In this stage, the uterus expels the placenta (afterbirth). Nursing the baby will help to cause this. The mother normally loses less than 500mL of blood. Blood loss will be greater if the umbilical cord is used to tug on the placenta. It is essential that the whole placenta is expelled, so someone should examine the placenta to ensure that it is intact. Remaining parts can cause postnatal bleeding or infection.

After the birth

Immediate breastfeeding of the first milk termed colostrum is recommended to reduce postpartum bleeding/hemorrhage in the mother, and to pass immunities and other benefits to the baby.

Usually soon after birth the parents assign the infant its given names. They may have two names in mind, one for if it is a boy, and one for if it is a girl.

Often people visit and bring a gift for the baby.
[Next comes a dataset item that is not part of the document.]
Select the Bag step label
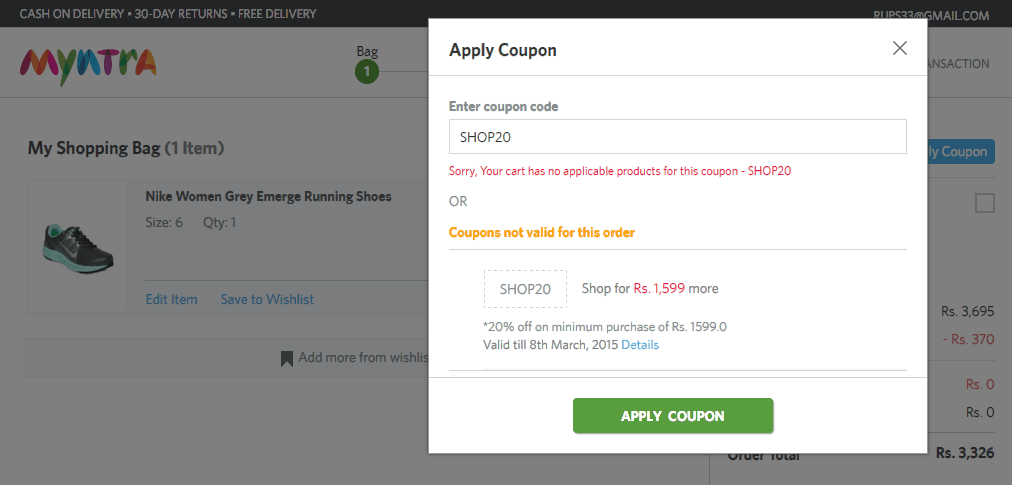Image resolution: width=1012 pixels, height=485 pixels. [367, 51]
Many cultures feature initiation rites for newborns, such as naming ceremonies, baptism, and others.

Mothers are often are allowed a babymoon period where they are relieved of their normal duties to recover from childbirth and establish breastfeeding with their babies. Length of this period varies. In China this is 30 days and is referred to as "doing the month".

Variations

When the amniotic sac has not ruptured during labour or pushing, the infant can be born with the membranes intact. This is referred to as "being born in the caul." The caul is harmless and its membranes are easily broken and wiped away by the doctor or midwife assisting with the childbirth. In medieval times, and in some cultures still today, a caul was seen as a sign of good fortune for the baby, in some cultures was seen as protection against drowning, and the caul was often impressed onto paper and stored away as an heirloom for the child. With the advent of modern interventive obstetrics, premature artificial rupture of the membranes has become common and it is rare for infants to be born in the caul in Western births.

Pain control

Non-medical pain control

For some women the perceived pain of labour is a large concern. There are many ways to try to reduce the pain of labour, including psychological preparation, education, hypnosis, use of water in a tub or shower, emotional support and comfort measures by a trained professional Doula. These have no risks to the mother or baby, and have been found by some to be effective. Many women find the reliance on analgesic medication unnecessarily unnatural (or worry that it may harm the child); many try using non-pharmacological measures to control the pain.

Medical pain control

In Europe, inhaled nitrous oxide gas is a commonly used measure of pain control; in the UK, midwives may use this without doctors' approval. Pethidine (with or without promethazine) may be used early in labour, as well as other opiates; if given too late, they may cause respiratory depression in the infant.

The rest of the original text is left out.